Para nosotros cristianos ha llegado el momento de reconocer el valor y la belleza de una vocación y de una misión vividas a fondo. Y ha llegado el momento de liberarnos de nuestros complejos de inferioridad respecto al mundo así llamado laico, para ser atrevidamente nosotros mismos, discípulos de Cristo. ¡Debemos reapropiarnos el significado de nuestra identidad y estar orgullosos de ella! Hace falta por tanto remontar hasta el Bautismo y al cometido que este sacramento tiene en la vida del cristiano. Como Juan Pablo II explica: «No es exagerado decir que toda la existencia del fiel laico tiene como objetivo el llevarlo a conocer la radical novedad cristiana que deriva del Bautismo, sacramento de la fe, con el fin de que pueda vivir sus compromisos bautismales según la vocación que ha recibido de Dios»[10]. He aquí el punto del que siempre hay que partir: el Bautismo y una verdadera y adecuada iniciación cristiana de los bautizados. Todo el patrimonio genético, por así decir, del cristiano se contiene en este sacramento. «Criatura nueva» (2Cor 5, 17), el bautizado tiene el deber de testimoniar en el mundo la novedad y la belleza de la vida recibida gratuitamente en Cristo. Las riquezas espirituales encerradas en el Bautismo son asombrosas y es nuestra misión tratar de vivirlas en plenitud.
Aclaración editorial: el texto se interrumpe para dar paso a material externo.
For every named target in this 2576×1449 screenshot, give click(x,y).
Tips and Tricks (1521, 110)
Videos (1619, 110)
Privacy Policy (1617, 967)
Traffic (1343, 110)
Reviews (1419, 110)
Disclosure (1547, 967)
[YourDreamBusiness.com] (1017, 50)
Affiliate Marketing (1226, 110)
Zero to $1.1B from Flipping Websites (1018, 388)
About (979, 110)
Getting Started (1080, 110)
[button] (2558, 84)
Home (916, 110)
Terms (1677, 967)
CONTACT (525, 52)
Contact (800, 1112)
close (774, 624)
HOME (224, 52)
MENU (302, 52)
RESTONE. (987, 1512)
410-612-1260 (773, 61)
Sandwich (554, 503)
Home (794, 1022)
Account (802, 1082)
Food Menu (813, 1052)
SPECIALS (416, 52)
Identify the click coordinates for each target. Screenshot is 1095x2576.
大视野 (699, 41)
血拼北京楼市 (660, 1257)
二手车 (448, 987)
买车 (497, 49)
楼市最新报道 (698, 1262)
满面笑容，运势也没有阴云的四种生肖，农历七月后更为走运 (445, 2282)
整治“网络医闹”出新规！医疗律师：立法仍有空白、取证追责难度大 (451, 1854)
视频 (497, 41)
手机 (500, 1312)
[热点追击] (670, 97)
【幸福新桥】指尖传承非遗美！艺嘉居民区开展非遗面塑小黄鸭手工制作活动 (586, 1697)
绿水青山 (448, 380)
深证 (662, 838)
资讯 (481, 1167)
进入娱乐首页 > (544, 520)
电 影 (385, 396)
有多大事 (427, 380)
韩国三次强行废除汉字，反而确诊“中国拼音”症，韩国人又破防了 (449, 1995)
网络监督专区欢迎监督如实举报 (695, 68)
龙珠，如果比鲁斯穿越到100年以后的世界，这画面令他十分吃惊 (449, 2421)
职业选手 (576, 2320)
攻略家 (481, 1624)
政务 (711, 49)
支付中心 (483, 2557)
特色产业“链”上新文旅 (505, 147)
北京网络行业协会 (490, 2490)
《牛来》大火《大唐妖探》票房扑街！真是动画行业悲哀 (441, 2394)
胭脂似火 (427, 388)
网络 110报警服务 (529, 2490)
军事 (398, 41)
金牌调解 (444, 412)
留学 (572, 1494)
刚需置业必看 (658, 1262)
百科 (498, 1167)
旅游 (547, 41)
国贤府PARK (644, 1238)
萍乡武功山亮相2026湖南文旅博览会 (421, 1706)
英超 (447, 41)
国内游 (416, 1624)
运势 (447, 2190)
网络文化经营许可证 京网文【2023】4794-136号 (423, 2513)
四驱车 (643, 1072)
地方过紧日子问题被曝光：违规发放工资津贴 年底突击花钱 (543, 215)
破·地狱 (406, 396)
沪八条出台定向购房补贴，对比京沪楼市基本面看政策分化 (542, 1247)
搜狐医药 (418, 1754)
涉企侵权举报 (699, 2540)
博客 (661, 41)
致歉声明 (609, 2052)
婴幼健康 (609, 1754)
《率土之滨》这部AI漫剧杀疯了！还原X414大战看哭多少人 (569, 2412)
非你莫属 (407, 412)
Ser santo no significa otra cosa. La santidad es sólo un «“alto grado” de la vida cristiana ordinaria»[11]. Ciertamente, vivir hasta el fondo la propia vocación cristiana no es fácil: requiere la capacidad de elecciones radicales y requiere a menudo el coraje de ir contracorriente y el empeño en una lucha permanente contra la mediocridad que siempre nos acecha. Pero merece la pena apostar por esta aventura espiritual que, única en su género, no decepciona. Ser cristiano significa ser portadores en el mundo de una energía divina asombrosa. No sin motivo, san León Magno exhortaba: «¡Reconoce, oh cristiano, tu dignidad!» (Sermo XXI, 3). No sin motivo, durante el Jubileo del apostolado de los laicos del año 2000 el Papa decía: «Si sois lo que debéis ser, es decir, si vivís el cristianismo sin componendas, podréis incendiar el mundo»[12]. No necesitamos otra cosa...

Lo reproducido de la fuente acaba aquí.